The council's main town, Karuri, was established as a meeting centre in the pre-colonial era where Kikuyu paramount chiefs would meet for deliberations. The town derives its name from the principal chief Karuri wa Gakure who would travel from Tuthu in the slopes of Aberdare Range to meet his counterparts like Kinyanjui wa Gathirimu.

==Economy==
Proximity to the city of Nairobi and adequate transportation have attracted many people working in Nairobi and other neighbouring towns to the few urban centres within the town council in search of cheaper accommodation. In many circles, the Council has always been referred to as the "Dormitories" of Nairobi.

The town serves as the divisional headquarters for Kiambaa division, thereby boosting its growth. It was made an urban council in 1988 under Kiambu County Council with an area of 44.8 km2. The town council was upgraded into a township in 1997 with an area of 46 km2.

==Geography==
The council falls in the Hinterland, which has fertile soils that are well drained. The council enjoys good climatic conditions as do most areas in Kenya's central region. The council lies in the east highlands of the Rift Valley, enjoying a moderate climate, and within a coffee-growing zone, although bordering a tea-growing zone.

Hills, plateaus and high-level structural plains that make it fairly easy for the development of road network characterize Karuri Town Council. The area does not have major rivers. The altitude ranges between 1500 and 1800 metres above sea level.

The soils are developed on undifferentiated tertiary volcanic and basic igneous rocks. They are well-drained, shallow, dark reddish brown though in some places they are imperfectly drained, very deep, dark gray to black, with calcareous, slightly saline deep sub-soil. They are of moderately high fertility. The crops that are grown are coffee, maize, horticultural crops, fruits and dairy farming.

Other physical features include steep slopes and valleys that are unsuitable for cultivation.

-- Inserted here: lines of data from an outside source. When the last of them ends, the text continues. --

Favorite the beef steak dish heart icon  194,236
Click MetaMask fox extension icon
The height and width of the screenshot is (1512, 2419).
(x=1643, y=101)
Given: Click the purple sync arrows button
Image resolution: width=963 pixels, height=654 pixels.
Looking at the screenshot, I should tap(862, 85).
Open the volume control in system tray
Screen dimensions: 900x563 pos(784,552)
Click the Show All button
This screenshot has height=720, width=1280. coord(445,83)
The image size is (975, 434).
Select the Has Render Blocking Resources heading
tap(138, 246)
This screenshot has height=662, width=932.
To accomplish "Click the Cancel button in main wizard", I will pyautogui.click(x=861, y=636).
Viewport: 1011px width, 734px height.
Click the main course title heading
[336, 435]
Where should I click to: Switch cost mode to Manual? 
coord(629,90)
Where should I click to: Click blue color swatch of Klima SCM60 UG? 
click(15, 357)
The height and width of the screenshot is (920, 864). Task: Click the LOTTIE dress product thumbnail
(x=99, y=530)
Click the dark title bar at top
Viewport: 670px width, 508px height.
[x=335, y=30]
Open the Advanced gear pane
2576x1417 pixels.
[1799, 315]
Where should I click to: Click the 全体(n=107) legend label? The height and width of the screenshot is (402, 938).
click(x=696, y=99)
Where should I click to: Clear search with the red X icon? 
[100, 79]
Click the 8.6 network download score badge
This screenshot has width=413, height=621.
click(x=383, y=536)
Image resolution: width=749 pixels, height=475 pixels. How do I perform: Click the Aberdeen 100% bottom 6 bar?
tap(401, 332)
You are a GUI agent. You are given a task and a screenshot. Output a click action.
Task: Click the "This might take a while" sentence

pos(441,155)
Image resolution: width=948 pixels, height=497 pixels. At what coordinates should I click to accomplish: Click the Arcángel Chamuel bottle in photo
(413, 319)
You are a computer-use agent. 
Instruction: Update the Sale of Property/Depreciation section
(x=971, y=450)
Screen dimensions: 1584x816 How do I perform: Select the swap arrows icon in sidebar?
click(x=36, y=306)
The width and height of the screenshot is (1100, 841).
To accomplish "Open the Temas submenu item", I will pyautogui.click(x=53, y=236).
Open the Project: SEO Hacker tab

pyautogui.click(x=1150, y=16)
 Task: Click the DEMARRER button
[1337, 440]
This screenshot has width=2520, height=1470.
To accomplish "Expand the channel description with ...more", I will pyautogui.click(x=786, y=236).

Rainfall regime around Karuri is bimodal, with long rains occurring between April and May while short rains fall from October to November. The average temperature, which is determined by altitude range from 20.4 degrees in the upper highland to 34 degrees in the lower midland.

==Administration==
The council consists of four electoral wards:
- Kiambaa Ward
- Muchatha Ward
- Kihara / Gachie Ward
- Ndenderu / Ruaka Ward

The four wards elect one councillor each. The total number of councillors is six with one nominated councilor and an appointed public officer. All these wards are part of the Kiambaa Constituency.

==Demographics==

According to the 1979 census the area had a population of 45,000. In the 1989, census the population had grown to 73,000, and 105,506 in the 1999 census. The population has been growing tremendously as a result of the influx of working-class people from Nairobi coming to look for cheaper and convenient accommodation in this township. Many people working in Nairobi reside in the periphery towns like Gachie, Kihara, Ruaka, Ndenderu, and Karuri. Market centres attract people because they offer business and employment opportunities.

The population growth rate around Karuri stands at 2.87%. The same growth rate has been used to compute the population projection of this council.

Population analysis per the LADP 2001 shows that women are more numerous than men, hence a high reproductive capacity. People aged between 0-44 comprise 83.6% of the total population. The population in this category is very needy in terms of social amenities, services and related infrastructure. This is the same population which contributes to the council's revenue; thus the council is embarking on investing adequately in terms of service provision.